The City of Boston established the Boston Sanatorium, first known as Consumptives Hospital, for the care of indigent persons suffering from advanced tuberculosis, one of six hospitals created in the first decade of the 20th century to provide additional services for the city’s poor. The 51-acre campus along the Neponset River enabled the city to isolate highly contagious tubercular patients from the general population at the same time that it could provide them with clean air and a spacious outdoor setting away from the crowded city. The Boston firm of Magginis and Walsh laid out the campus and designed the original hospital buildings between 1907-1920. The architects located the sprawling E-shaped Hospital Ward complex behind the stately Main Administration Building on a rocky hill, where patients could best take advantage of healthful breezes coming off the nearby bay. Built of concrete, an unusual material for such a formal structure of the period, the Hospital Ward displays considerable architectural merit. In 1929, the hospital’s mission broadened to include treatment of impoverished persons with all manners of health needs.

In 1929, with the ambitious expansion of the sanatorium's physical plant well underway, the hospital's program and policies were reorganized in anticipation of the complex's change of function from a hospital with the narrow focus of caring for persons with advanced cases of Tuberculosis to a much larger facility charged with the care of impoverished persons with all stages of this disease. It was noted in the Annual Report of the Hospital Department for 1929 that "in other words, our function has been enlarged from an asylum for the dying to that of a true sanatorium." This report voiced concerns about the hospital's inability to attract a well-trained permanent staff, remarking on this campuses lack of proximity to downtown Boston ,"wretched" living quarters for the staff and the continual problem of medical interns appointed for only short periods of time. Evidently, the expansion of the old buildings and the construction of new staff living quarters served to alleviate many of the problems cited in the 1929 Annual Report. In 1930, the staff of the Sanatorium treated 835 persons suffering from Tuberculosis. This figure represents an increase of patients from the previous year. By 1933, the Boston Sanatorium complex was substantially complete. By that year a total of 21 buildings were situated on the sanatorium's grounds essentially representing the greatest extent of its growth.
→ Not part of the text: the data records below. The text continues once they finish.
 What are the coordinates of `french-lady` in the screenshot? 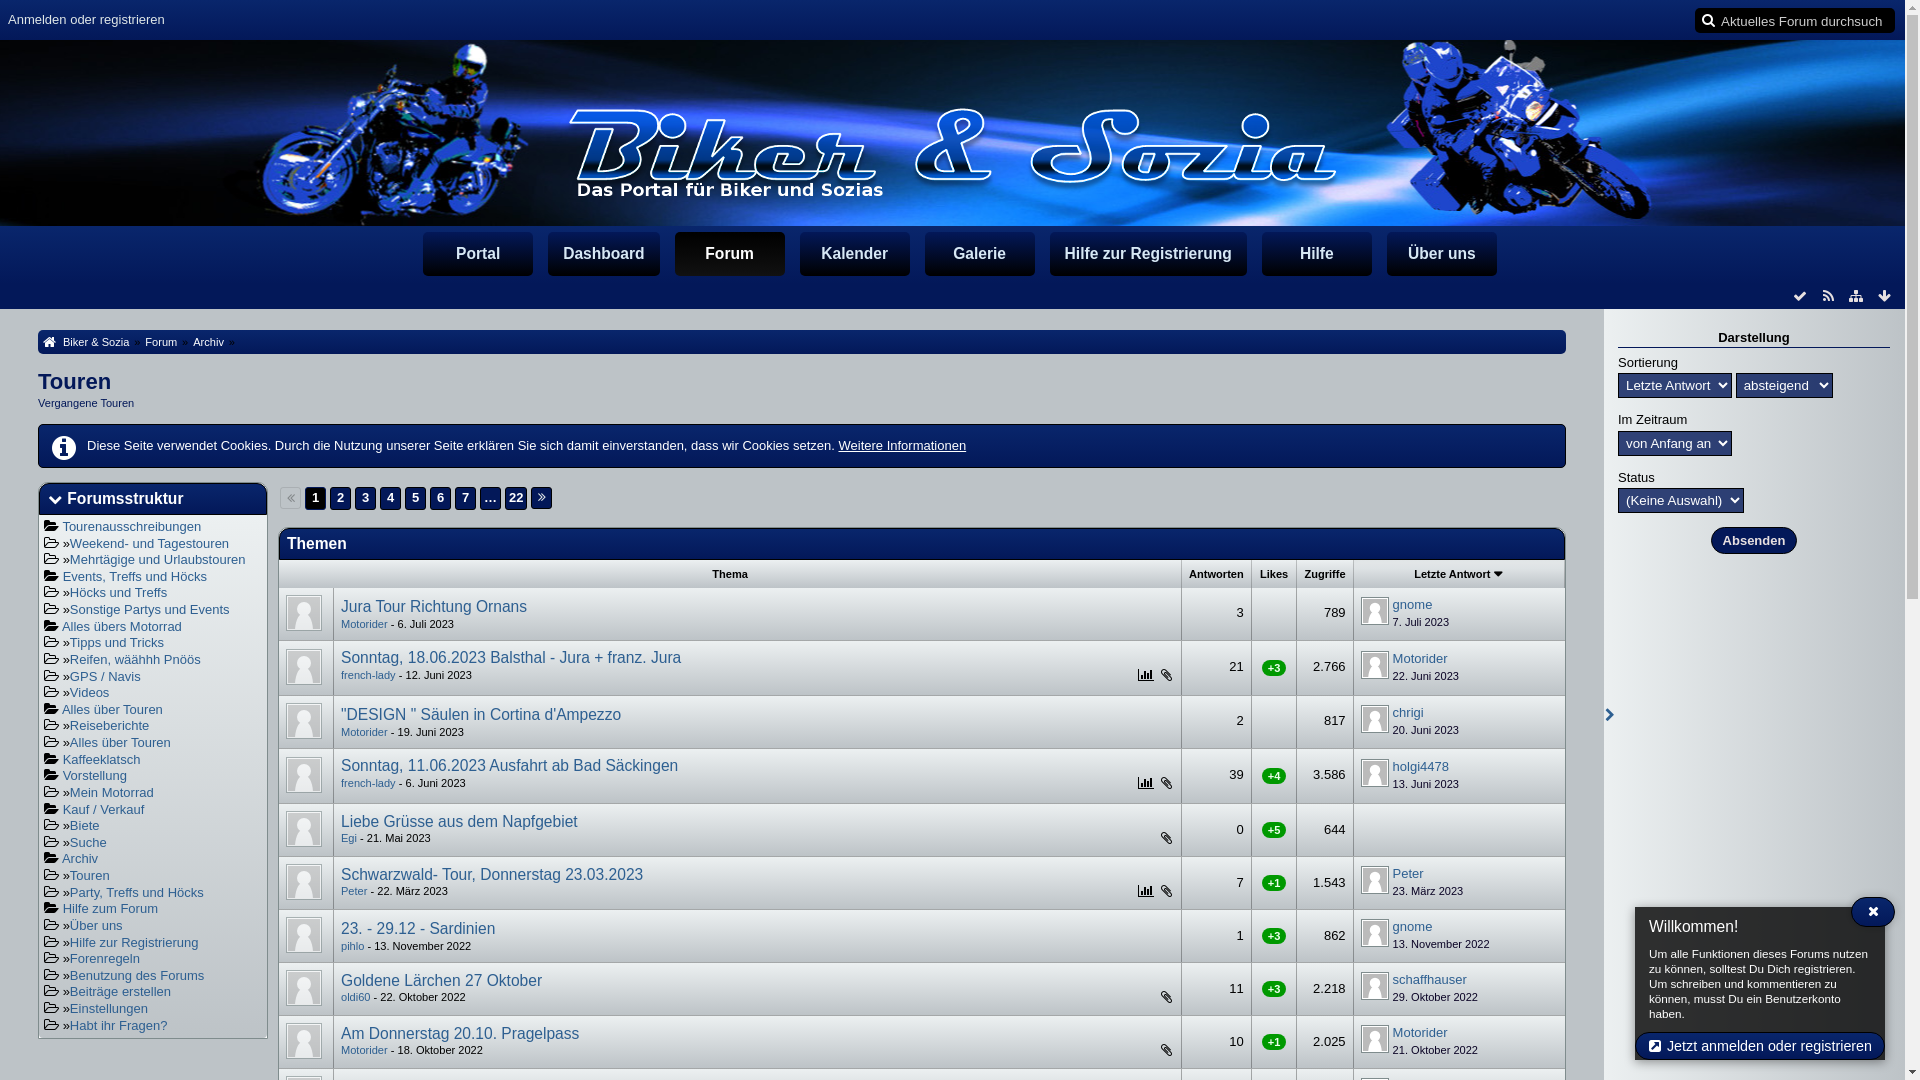 It's located at (368, 675).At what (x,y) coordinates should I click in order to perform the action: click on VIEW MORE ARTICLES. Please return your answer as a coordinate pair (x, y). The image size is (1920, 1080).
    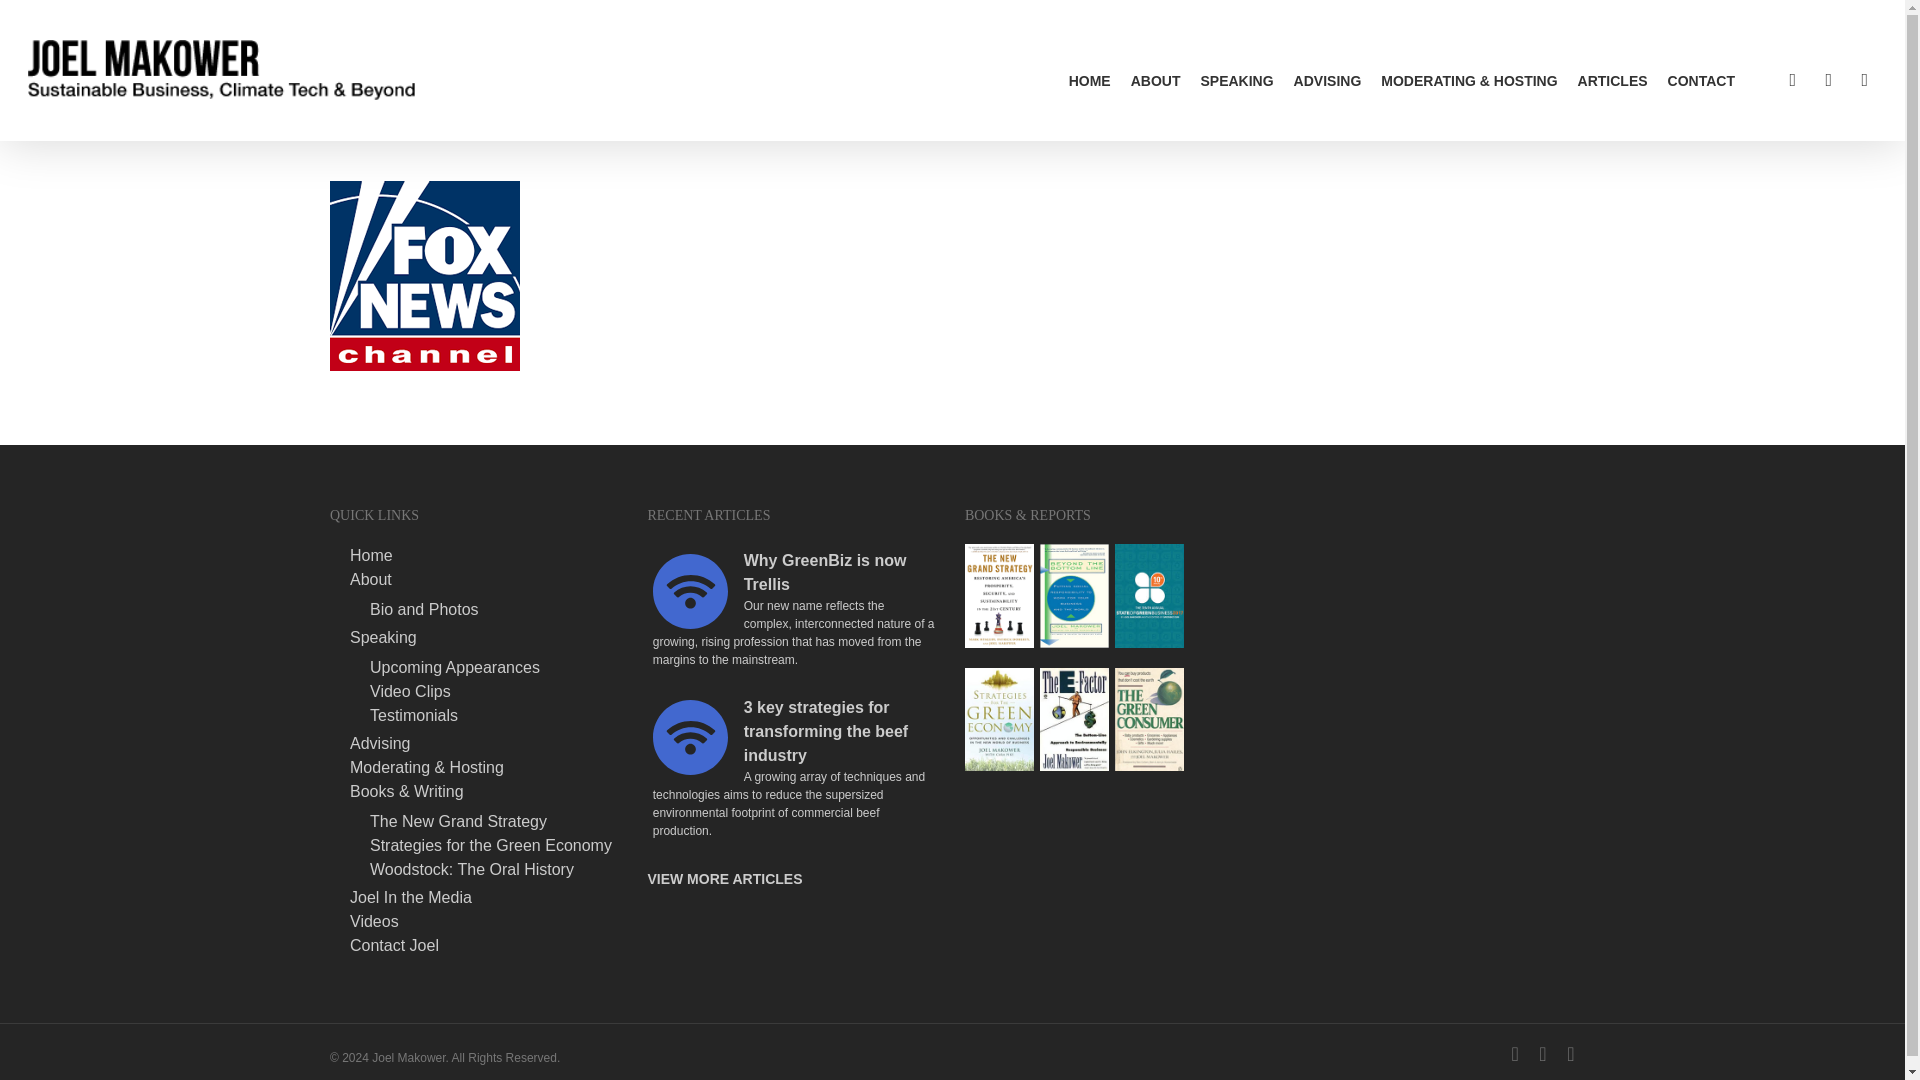
    Looking at the image, I should click on (724, 878).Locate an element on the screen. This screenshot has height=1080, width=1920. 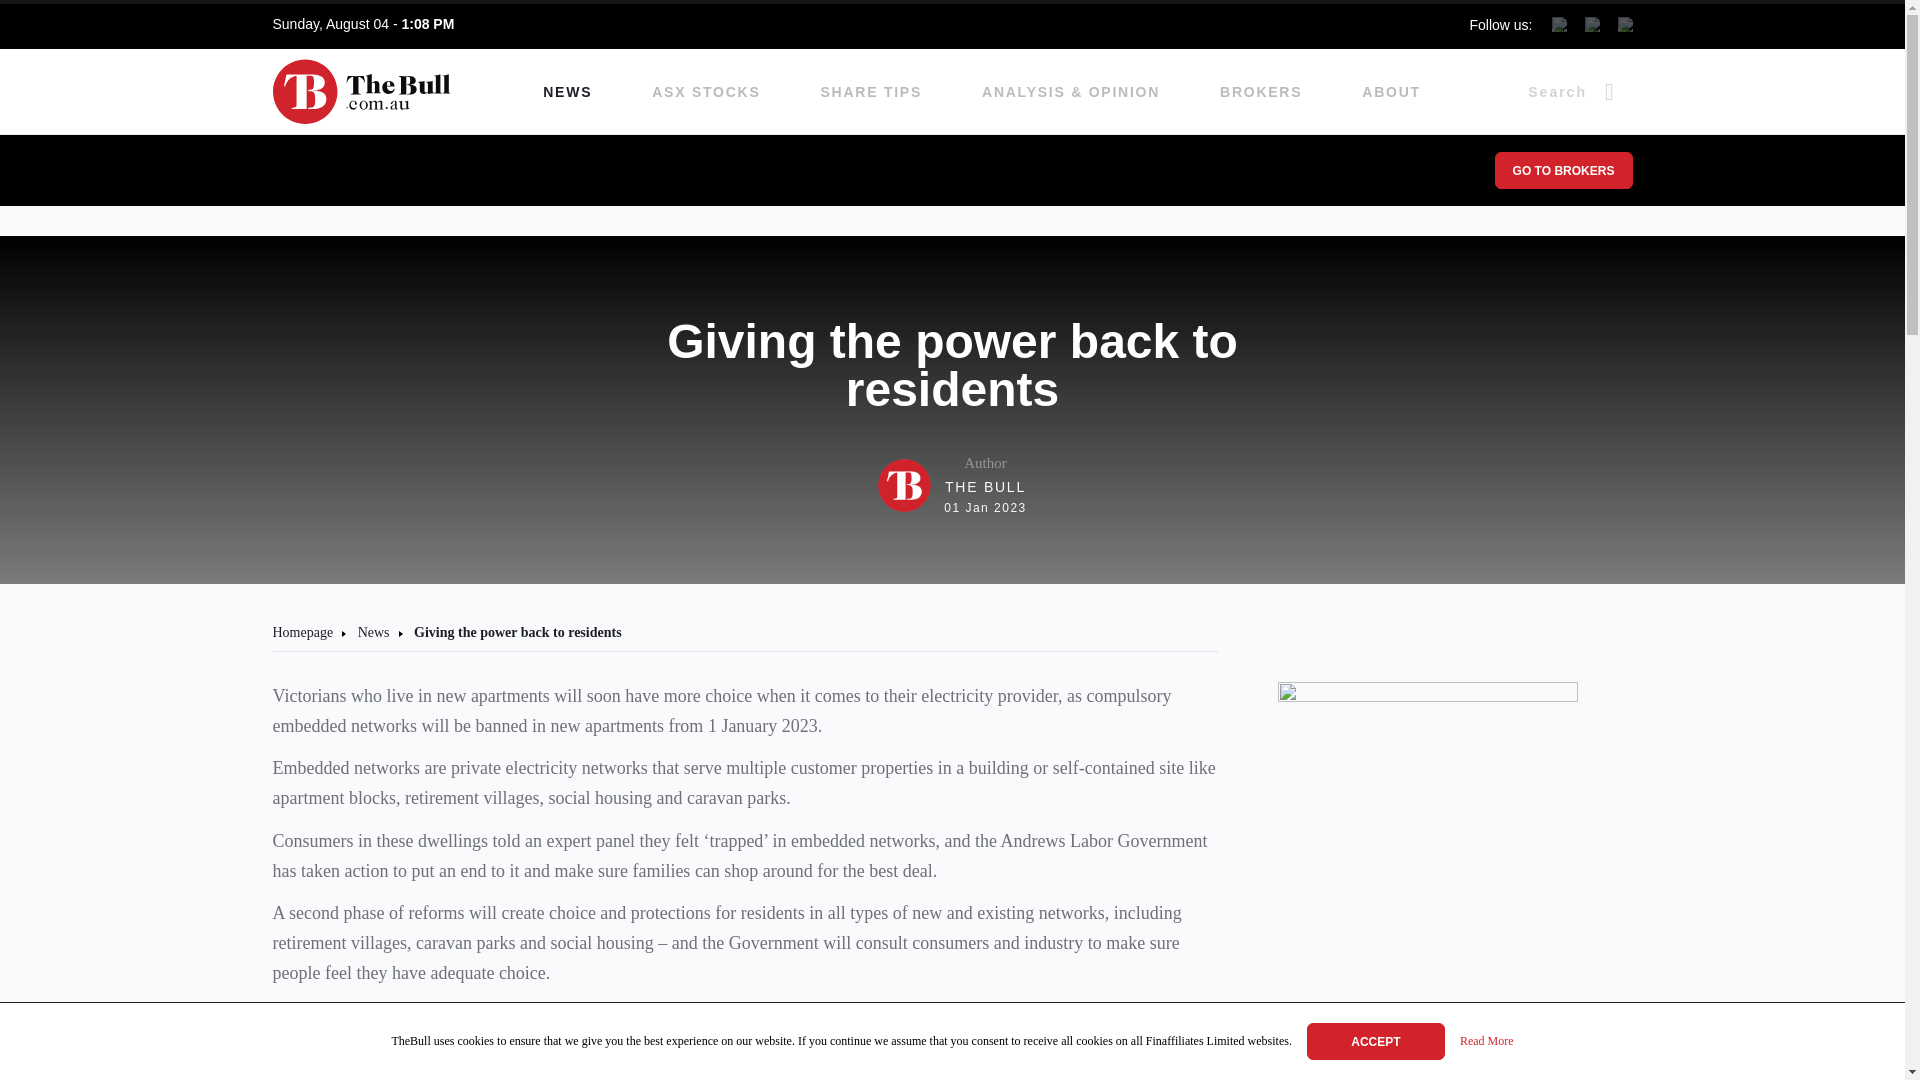
ASX STOCKS is located at coordinates (1390, 92).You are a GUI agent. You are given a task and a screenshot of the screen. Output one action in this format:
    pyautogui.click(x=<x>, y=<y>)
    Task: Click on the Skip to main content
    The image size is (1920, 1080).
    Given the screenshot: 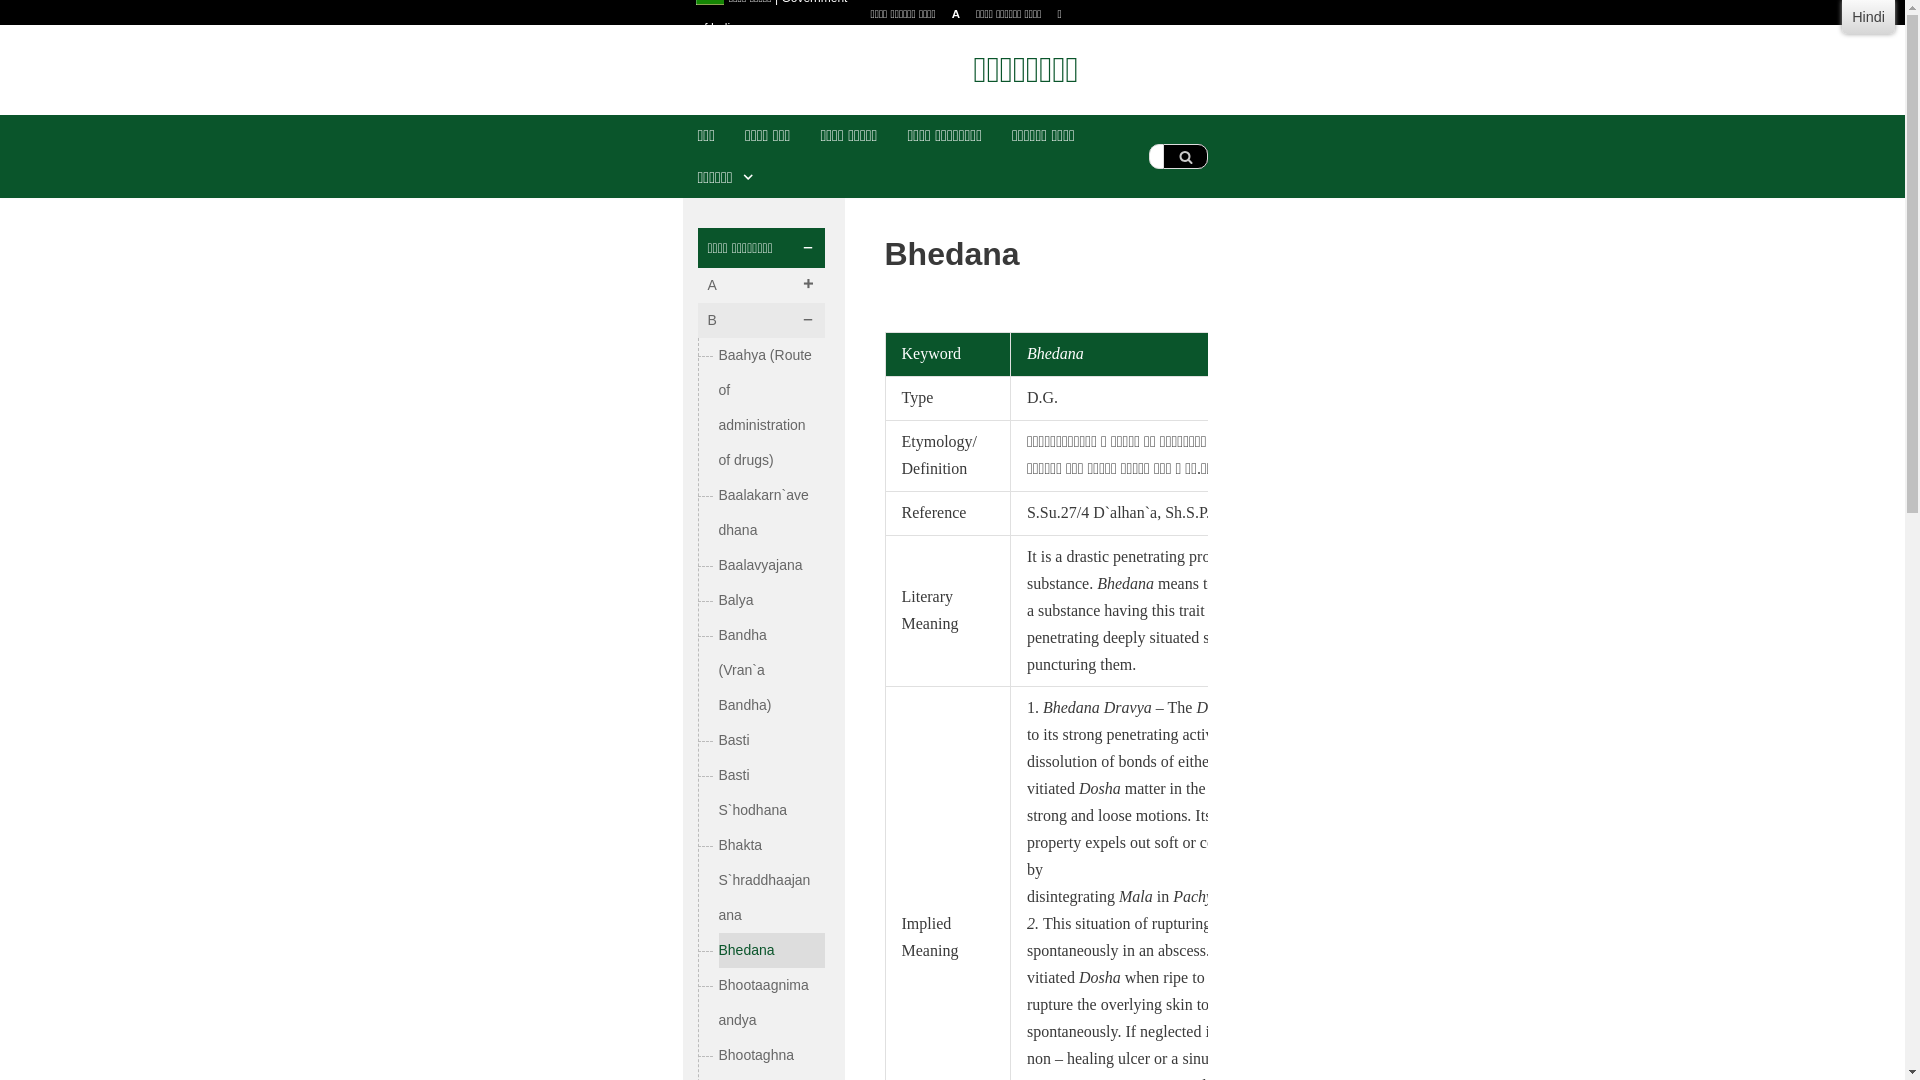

In 1999 the Boston Redevelopment Authority and Boston Public Health Commission selected Trinity Financial, Inc. to redevelop 27 acres of this site. Phase I, which involves rehabilitating the Foley Building into 98 units of senior housing and the E-building to house Entra Familia's young mother's substance abuse program, is underway. Phase I cost $19 million and was completed February 2003. Phase II involved rehabilitating buildings at the rear of the campus, including the monumental Hospital Ward, into approximately 124 senior residential units.